Seven out of ten pirated or counterfeit products consumed in Mexico go through the neighbourhood of Tepito. In 2009, federal agents confiscated there fourteen tonnes of pirated audio and video, dismantled an audio laboratory and arrested three people during a raid. In an earlier raid, federal and city police seized twenty-five tonnes of illegally copied material and contraband cigarettes. PROFECO (Office of the Federal Prosecutor for the Consumer) analysed twenty-nine randomly selected alcoholic beverages sold in Tepito and results indicated that all were counterfeit and adulterated, not matching the brand of the packaging. In October 2006 in the early morning hours, a hijacked truck with three men on board was steered to a parking lot in Tepito by two cars without license plates. Waiting for them was a group of youths, who quickly unloaded the truck of its contents – closed boxes with Asian writing on them. In less than half an hour the truck was empty, and the truck, cars, youths and boxes had all disappeared. It is said that each week dozens of trucks are led here to be so treated. While the sale of counterfeit or stolen goods is still the main crime in Tepito, drug trafficking has made inroads as well. The sale of counterfeit goods have begun here in the 1970s and vendors here used to bring them here from ports and the US border by the truckload. Instead of sending the trucks back empty, contact between these merchants and drug traffickers has been established so that the trucks now return with loads of marijuana. Their ready availability has now made drugs a problem for youths in the area. Arms trafficking, including assault weapons, has also escalated in Tepito, to the point of becoming a local “phenomenon”. However, the crime which causes the neighbourhood’s reputation of being “bravo”, or fierce, is robbery. Thieves track people who come to the market and look to see who makes what kinds of purchases. Then the chosen victims are confronted. Most of these confrontations do not end in violence as the threats are usually enough to intimidate the victim. Another popular method of robbing is to assault a pedestrian while riding by on a motorbike. In 2006, 317 robberies against people in the street were reported for this area.
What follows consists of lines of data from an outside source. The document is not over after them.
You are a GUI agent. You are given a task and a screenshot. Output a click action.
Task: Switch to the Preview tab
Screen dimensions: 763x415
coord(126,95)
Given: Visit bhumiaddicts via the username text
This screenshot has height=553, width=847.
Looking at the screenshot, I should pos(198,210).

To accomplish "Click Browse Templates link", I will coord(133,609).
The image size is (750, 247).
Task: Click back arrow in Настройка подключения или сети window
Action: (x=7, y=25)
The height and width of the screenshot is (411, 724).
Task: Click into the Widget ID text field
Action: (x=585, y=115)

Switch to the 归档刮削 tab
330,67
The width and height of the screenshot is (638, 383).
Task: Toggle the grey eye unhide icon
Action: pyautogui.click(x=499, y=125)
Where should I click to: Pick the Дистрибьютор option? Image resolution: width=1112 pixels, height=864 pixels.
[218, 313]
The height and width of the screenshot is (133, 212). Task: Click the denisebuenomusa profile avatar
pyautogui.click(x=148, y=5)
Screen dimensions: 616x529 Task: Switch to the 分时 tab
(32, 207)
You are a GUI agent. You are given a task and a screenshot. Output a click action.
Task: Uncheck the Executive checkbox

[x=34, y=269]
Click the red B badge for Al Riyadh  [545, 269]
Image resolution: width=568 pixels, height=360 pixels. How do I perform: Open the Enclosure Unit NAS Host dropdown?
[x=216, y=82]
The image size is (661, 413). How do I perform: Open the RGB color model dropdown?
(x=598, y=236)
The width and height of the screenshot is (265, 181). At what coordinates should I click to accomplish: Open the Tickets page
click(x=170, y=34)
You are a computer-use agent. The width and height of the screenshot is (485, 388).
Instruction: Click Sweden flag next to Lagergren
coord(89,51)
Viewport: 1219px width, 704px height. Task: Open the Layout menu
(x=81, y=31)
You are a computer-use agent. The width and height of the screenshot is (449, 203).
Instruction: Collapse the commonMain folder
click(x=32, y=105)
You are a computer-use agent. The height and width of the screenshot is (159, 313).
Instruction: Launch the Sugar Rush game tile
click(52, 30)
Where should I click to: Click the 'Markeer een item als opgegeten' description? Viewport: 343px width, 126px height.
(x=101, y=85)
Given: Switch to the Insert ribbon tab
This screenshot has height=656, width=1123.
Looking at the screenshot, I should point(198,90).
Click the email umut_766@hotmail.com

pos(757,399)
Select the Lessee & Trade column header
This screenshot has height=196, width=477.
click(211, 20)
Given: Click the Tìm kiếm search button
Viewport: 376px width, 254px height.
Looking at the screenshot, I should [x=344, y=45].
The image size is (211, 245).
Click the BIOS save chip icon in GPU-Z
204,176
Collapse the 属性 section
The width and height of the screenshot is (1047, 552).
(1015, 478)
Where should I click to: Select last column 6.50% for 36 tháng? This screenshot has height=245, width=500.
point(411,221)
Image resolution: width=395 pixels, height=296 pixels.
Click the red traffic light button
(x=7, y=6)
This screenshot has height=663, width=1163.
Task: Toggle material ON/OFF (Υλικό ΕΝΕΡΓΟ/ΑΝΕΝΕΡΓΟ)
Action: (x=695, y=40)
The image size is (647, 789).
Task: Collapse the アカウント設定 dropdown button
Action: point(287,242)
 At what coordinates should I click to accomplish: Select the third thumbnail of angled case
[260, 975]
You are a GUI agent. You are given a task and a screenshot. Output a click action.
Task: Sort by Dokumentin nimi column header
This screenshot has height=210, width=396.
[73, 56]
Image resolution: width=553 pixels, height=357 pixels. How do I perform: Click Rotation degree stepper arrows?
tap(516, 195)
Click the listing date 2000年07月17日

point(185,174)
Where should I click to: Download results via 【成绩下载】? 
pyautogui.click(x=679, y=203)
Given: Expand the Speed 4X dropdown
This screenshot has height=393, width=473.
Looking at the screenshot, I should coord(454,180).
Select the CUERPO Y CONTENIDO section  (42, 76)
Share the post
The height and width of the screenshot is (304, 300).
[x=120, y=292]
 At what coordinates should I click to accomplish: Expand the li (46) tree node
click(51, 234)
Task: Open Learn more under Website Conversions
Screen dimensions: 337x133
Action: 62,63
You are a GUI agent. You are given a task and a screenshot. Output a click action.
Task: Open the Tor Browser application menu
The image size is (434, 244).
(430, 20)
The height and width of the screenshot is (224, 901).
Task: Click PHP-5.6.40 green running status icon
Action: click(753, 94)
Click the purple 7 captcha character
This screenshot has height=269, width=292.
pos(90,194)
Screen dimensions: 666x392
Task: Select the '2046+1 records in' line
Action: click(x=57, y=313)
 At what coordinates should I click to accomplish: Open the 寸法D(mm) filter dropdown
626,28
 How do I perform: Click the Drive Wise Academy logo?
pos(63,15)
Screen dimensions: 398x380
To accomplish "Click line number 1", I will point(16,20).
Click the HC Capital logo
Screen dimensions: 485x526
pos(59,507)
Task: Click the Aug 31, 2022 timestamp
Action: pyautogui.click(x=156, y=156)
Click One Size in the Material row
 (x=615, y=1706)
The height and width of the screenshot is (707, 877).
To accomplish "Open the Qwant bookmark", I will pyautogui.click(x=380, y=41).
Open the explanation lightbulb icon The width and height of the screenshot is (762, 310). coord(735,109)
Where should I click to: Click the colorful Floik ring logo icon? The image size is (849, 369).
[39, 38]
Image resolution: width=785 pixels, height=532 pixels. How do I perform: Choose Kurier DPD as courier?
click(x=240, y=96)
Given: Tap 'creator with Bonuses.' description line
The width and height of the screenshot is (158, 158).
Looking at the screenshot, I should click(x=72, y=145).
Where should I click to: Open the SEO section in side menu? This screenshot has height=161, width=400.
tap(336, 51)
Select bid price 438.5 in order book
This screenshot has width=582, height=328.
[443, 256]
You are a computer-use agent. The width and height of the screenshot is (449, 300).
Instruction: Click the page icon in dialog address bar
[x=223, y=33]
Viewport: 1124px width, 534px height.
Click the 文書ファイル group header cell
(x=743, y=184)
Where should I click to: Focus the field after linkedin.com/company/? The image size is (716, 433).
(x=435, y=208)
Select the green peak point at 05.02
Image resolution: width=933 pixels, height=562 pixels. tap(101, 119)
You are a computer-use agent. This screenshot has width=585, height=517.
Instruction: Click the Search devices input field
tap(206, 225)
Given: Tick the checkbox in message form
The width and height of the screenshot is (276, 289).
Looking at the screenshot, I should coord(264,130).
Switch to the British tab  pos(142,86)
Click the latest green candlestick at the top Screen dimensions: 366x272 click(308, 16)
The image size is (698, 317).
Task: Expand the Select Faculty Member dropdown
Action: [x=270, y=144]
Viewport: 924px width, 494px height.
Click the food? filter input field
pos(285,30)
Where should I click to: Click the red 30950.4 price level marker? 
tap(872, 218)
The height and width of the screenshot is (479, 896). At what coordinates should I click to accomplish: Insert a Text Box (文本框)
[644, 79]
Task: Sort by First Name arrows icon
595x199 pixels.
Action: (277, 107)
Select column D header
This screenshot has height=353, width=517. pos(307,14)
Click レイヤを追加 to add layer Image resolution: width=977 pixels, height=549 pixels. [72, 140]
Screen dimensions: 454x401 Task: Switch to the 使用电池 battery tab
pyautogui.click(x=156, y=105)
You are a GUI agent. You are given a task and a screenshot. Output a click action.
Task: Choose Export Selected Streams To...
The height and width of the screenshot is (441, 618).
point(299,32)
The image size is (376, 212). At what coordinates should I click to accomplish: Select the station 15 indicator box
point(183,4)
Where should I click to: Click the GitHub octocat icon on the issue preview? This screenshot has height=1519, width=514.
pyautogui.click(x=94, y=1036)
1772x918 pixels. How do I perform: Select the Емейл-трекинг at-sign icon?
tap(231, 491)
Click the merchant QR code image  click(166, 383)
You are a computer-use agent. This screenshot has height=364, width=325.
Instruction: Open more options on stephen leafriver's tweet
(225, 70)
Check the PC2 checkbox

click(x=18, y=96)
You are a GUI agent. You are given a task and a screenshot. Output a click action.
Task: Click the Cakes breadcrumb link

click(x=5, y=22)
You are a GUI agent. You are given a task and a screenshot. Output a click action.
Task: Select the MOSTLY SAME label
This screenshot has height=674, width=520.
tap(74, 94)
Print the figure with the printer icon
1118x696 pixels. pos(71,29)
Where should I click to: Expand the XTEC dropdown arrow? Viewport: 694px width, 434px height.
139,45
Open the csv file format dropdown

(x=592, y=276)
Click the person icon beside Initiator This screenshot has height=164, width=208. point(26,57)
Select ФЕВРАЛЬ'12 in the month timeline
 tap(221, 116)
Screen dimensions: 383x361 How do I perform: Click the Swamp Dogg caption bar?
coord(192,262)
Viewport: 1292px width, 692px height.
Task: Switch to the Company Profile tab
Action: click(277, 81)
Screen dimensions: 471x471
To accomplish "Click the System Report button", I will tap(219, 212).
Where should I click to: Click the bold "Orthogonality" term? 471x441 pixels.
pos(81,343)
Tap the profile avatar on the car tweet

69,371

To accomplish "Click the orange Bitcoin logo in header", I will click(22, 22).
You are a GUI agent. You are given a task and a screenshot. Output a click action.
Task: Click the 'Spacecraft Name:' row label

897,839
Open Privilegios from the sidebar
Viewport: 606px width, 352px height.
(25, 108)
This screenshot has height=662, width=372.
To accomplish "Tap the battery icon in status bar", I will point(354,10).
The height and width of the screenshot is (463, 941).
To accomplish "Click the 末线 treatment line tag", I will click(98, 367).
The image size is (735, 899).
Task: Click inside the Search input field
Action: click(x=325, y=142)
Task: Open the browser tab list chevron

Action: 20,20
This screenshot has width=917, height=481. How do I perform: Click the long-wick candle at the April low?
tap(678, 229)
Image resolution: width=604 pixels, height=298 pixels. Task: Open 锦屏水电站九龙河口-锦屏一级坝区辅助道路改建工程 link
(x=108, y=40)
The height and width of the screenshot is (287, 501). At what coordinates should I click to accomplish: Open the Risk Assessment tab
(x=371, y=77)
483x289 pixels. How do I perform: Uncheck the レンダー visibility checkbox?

Most residents who live in Tepito do not want to leave, as they were born there. Residents also have some of lowest rents in the city, which compels many to stay as well. This neighbourhood has had the most success resisting modernisation, preserving many of its traditions and customs. The social system here is communal, rather than individualistic.
On the surface, Tepito seems to be a maze of neighbourhood, economic, social and other organisations. Most leaders are never formally elected. The informal social structure, however, is where the power is. If a leader or anyone speaking for the area is doing poorly, the residents talk among themselves until there is a consensus that they should be replaced and with whom. Many sociologists, writers, singers, filmmakers, journalists and anthropologists have been interested in Tepito and its way of life because in many ways it is the origin of many of the attitudes and cultural expressions of Mexico City. Tepiteños (residents of the area) have their own slang and other forms of expression, some of which have been copied by the middle and upper classes. This neighbourhood has been the political model for many of the very poor areas in other parts of the city.
At the moment, there are approximately 2500 Korean merchants operating in Tepito and the eastern streets of the historic centre. Chinese and Koreans own about 75% of the buildings where the tianguis is concentrated. The “Chinese,” as most Asians are called in Tepito, began by establishing stalls selling novelties from their homelands.